▸ Goal:
Please write out the items below, starting at the line that contains "The width and height of the screenshot is (646, 347)." and ending at the line that contains "Navigate to the", and leave out everything before and after that range.

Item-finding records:
==============================

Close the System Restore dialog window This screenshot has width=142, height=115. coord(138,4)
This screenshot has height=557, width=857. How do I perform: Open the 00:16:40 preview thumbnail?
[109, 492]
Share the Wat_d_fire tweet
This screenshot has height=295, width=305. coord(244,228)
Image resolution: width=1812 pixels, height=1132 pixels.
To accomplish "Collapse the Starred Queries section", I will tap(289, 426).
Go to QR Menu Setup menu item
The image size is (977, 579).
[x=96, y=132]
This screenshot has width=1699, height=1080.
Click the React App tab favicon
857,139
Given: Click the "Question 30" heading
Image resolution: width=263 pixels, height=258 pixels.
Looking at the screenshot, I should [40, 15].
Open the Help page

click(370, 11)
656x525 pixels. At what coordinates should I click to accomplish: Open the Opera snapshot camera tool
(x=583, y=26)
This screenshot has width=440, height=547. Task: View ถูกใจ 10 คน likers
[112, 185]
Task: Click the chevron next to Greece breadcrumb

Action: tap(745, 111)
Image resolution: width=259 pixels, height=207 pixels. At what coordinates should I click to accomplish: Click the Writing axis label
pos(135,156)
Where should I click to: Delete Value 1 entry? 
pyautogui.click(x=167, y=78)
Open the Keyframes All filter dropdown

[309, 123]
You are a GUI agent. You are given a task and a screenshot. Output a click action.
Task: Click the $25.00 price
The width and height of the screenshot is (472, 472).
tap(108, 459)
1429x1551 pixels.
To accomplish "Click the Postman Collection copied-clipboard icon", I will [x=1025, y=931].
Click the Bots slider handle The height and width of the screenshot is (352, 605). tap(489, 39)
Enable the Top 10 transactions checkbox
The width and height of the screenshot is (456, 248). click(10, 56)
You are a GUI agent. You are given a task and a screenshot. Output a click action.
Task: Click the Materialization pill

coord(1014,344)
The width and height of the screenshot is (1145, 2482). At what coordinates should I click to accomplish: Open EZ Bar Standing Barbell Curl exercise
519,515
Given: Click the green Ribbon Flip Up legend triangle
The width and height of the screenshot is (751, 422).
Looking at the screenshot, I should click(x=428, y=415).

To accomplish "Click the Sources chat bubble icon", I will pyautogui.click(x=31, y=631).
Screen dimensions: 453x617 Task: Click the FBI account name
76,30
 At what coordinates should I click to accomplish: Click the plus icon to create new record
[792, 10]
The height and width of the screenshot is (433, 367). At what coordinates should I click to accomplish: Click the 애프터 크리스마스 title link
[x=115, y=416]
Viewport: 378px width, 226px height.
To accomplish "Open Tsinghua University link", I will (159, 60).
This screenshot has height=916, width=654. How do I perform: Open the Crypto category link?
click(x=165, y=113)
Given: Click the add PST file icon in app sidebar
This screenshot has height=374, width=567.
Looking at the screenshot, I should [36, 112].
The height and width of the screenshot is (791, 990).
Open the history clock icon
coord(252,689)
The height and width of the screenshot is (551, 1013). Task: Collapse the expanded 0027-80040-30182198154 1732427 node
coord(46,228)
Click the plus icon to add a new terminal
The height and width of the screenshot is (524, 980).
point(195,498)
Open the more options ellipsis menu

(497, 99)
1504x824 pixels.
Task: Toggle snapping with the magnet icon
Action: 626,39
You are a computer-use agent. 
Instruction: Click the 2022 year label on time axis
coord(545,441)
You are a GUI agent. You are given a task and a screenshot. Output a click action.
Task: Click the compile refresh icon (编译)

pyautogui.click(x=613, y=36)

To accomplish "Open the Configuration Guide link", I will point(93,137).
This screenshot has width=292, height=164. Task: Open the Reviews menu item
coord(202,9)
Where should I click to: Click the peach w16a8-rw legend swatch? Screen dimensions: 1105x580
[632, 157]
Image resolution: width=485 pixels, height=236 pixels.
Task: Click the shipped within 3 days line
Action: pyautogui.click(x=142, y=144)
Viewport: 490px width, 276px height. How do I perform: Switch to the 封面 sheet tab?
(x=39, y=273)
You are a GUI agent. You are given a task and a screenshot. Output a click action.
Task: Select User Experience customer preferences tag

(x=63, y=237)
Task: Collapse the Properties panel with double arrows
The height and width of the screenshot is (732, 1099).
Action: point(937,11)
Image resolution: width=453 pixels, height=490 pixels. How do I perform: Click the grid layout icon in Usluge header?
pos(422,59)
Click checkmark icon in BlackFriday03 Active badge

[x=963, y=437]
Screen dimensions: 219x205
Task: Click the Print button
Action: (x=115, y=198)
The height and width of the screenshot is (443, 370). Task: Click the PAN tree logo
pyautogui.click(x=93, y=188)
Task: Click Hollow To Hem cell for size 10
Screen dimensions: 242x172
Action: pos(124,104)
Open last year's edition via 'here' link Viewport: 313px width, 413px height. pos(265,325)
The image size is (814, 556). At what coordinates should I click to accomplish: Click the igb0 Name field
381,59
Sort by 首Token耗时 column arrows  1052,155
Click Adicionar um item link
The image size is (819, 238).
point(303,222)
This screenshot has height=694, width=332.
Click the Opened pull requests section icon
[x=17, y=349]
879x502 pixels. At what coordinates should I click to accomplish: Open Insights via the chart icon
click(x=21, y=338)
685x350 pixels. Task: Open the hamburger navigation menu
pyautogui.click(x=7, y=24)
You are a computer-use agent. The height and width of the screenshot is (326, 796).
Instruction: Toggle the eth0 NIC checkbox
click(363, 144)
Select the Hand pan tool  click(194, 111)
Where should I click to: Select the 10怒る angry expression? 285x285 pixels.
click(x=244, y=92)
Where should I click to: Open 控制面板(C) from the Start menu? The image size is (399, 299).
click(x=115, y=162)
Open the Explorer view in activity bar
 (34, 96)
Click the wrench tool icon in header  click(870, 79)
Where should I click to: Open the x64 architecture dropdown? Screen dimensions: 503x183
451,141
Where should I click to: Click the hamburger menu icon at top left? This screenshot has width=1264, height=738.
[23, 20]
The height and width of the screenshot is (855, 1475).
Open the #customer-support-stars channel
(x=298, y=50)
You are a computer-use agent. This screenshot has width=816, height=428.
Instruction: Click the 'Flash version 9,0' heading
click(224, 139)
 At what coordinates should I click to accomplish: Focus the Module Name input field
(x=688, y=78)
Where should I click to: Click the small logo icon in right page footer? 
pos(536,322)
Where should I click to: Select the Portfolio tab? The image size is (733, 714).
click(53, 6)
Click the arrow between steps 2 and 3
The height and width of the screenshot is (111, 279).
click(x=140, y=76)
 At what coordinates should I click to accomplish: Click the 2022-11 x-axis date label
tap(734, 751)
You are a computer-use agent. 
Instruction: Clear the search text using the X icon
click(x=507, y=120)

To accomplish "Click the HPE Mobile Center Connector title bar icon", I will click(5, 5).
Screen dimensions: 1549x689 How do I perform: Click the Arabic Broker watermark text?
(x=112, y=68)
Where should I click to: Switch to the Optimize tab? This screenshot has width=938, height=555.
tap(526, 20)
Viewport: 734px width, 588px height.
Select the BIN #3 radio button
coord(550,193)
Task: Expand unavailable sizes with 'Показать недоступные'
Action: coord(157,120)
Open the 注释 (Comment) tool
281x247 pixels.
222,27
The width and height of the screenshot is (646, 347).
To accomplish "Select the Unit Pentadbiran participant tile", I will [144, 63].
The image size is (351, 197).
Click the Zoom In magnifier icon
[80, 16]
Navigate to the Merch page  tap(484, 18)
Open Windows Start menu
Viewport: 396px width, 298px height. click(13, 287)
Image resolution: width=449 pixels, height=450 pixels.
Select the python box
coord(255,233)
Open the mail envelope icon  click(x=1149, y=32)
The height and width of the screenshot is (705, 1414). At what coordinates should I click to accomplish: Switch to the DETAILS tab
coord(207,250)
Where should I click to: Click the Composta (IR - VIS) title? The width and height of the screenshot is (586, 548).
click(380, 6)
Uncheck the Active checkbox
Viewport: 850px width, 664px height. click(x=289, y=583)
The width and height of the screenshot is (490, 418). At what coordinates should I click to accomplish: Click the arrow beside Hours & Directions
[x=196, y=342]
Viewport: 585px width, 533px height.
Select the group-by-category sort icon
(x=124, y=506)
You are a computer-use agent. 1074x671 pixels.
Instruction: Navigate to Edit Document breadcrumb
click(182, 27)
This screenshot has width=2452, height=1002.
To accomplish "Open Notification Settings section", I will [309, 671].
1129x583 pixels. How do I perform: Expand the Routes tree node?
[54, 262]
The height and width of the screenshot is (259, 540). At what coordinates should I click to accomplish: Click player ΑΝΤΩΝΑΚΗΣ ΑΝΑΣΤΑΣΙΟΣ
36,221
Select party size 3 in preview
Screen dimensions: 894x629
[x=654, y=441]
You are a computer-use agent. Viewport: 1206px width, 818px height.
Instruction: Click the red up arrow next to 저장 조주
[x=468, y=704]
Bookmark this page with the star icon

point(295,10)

==============================

▸ Answer for the task:
The width and height of the screenshot is (646, 347).
To accomplish "Select the Unit Pentadbiran participant tile", I will [144, 63].
The image size is (351, 197).
Click the Zoom In magnifier icon
[80, 16]
Navigate to the Merch page  tap(484, 18)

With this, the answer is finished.